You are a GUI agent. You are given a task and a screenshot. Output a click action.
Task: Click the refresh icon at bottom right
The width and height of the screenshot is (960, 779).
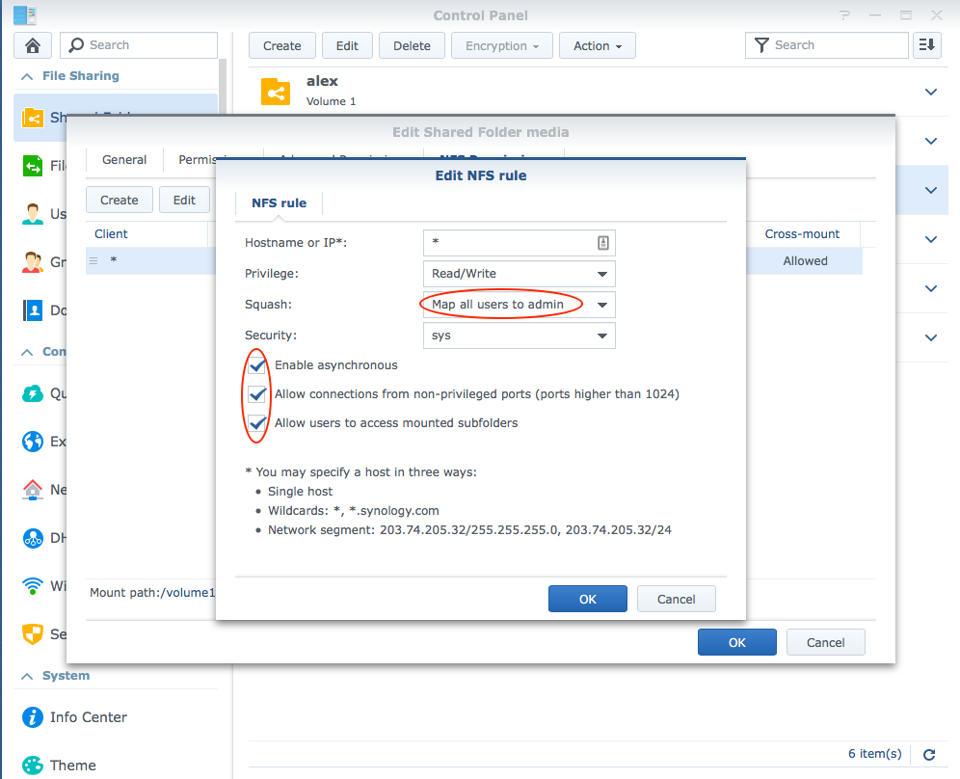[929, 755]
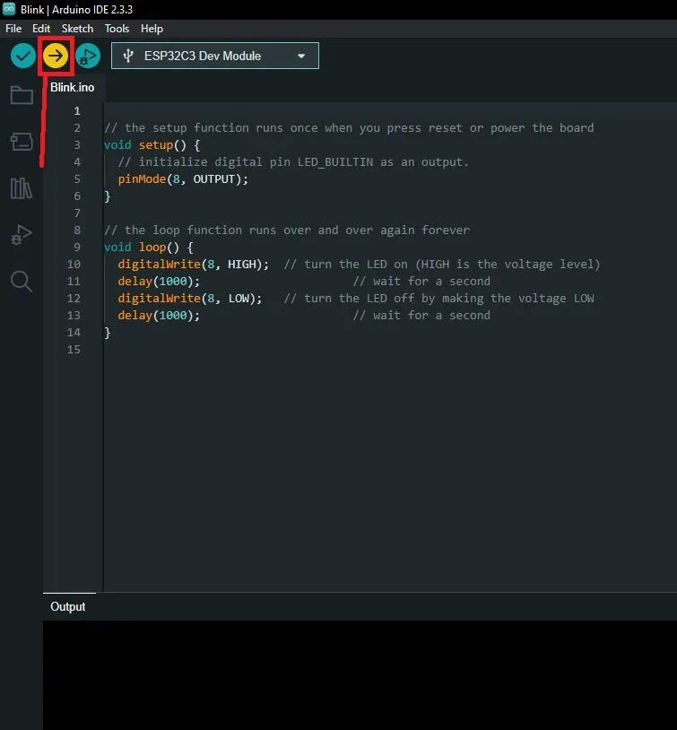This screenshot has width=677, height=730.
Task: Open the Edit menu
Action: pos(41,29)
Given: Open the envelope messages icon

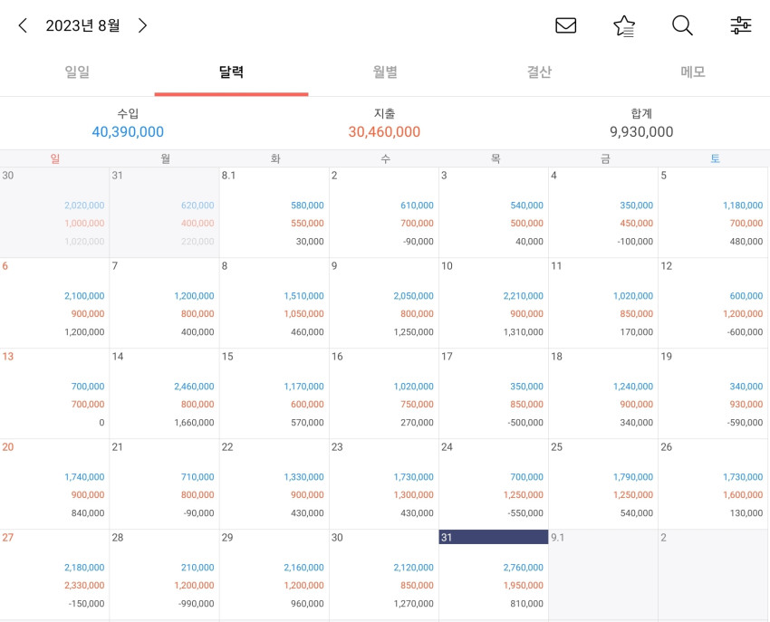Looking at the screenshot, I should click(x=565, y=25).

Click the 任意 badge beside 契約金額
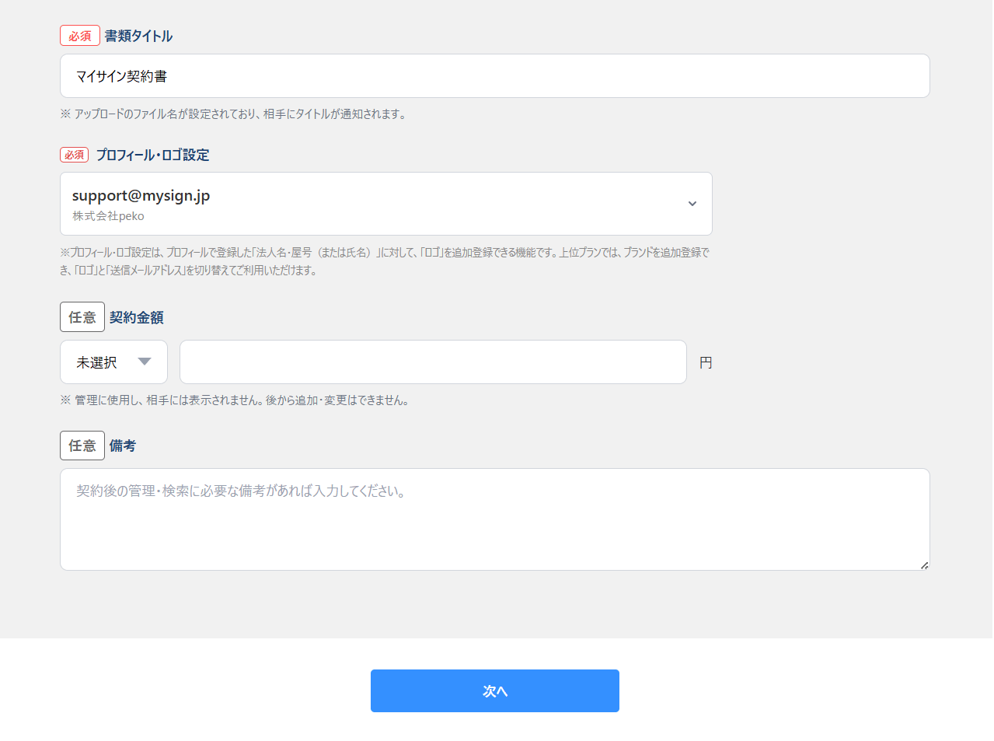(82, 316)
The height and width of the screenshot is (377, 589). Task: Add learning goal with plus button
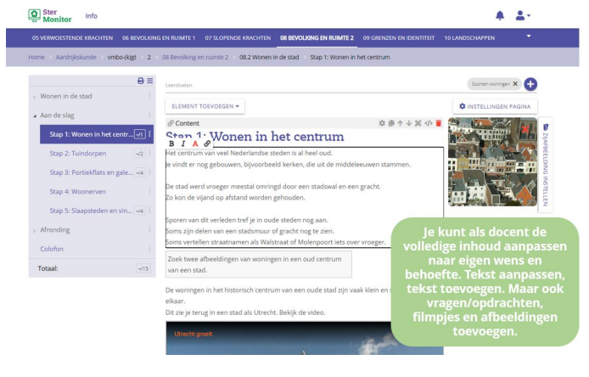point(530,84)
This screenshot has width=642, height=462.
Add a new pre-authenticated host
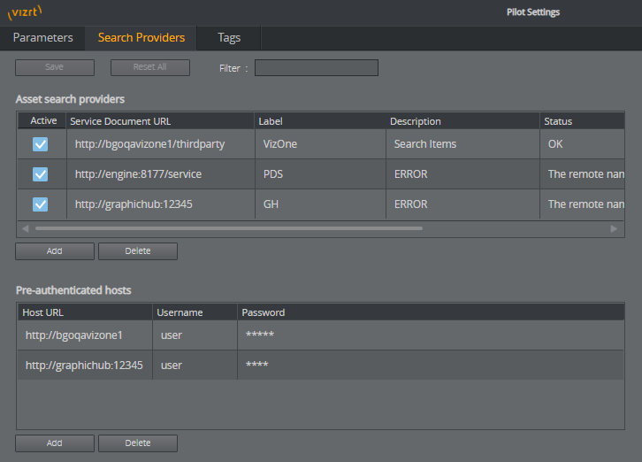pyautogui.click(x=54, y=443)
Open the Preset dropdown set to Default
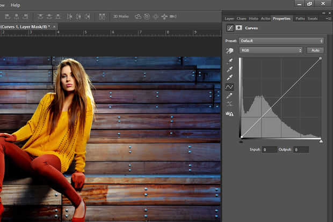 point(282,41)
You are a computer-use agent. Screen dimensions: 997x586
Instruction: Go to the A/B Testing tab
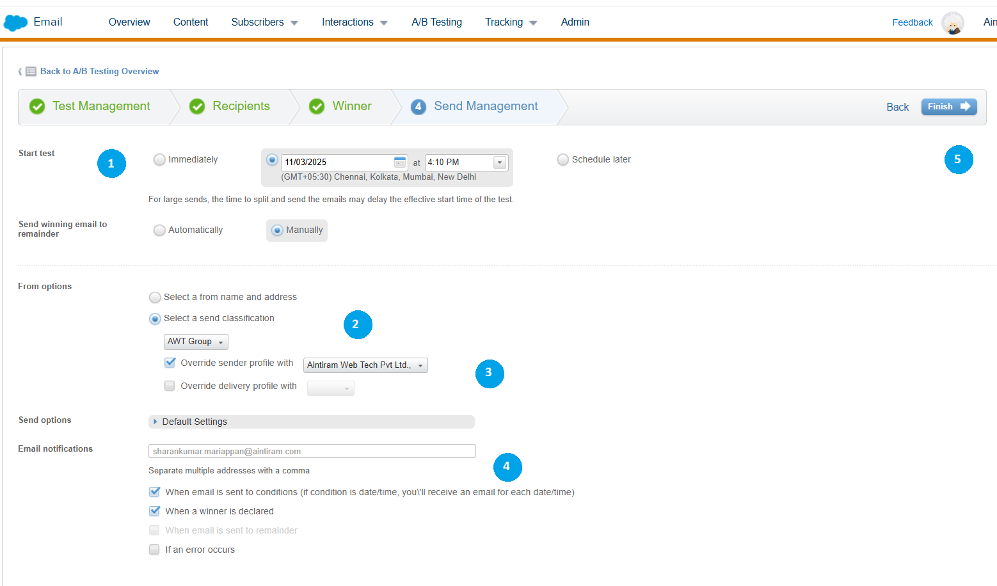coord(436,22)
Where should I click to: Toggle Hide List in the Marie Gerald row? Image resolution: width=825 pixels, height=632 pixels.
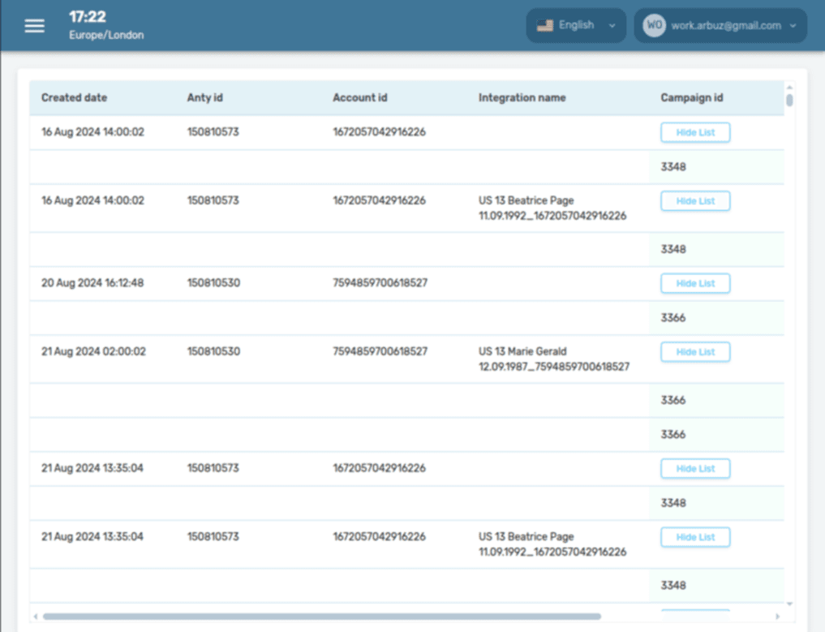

- EXERCISE REQUIREMENTS: Would you return all lines from the preceding listing that contain the word "agent"?

- WRITTEN SOLUTION:
You are a GUI agent. You are given a task and a screenshot. Output a click action.
You are a computer-use agent. Screen dimensions: 997x586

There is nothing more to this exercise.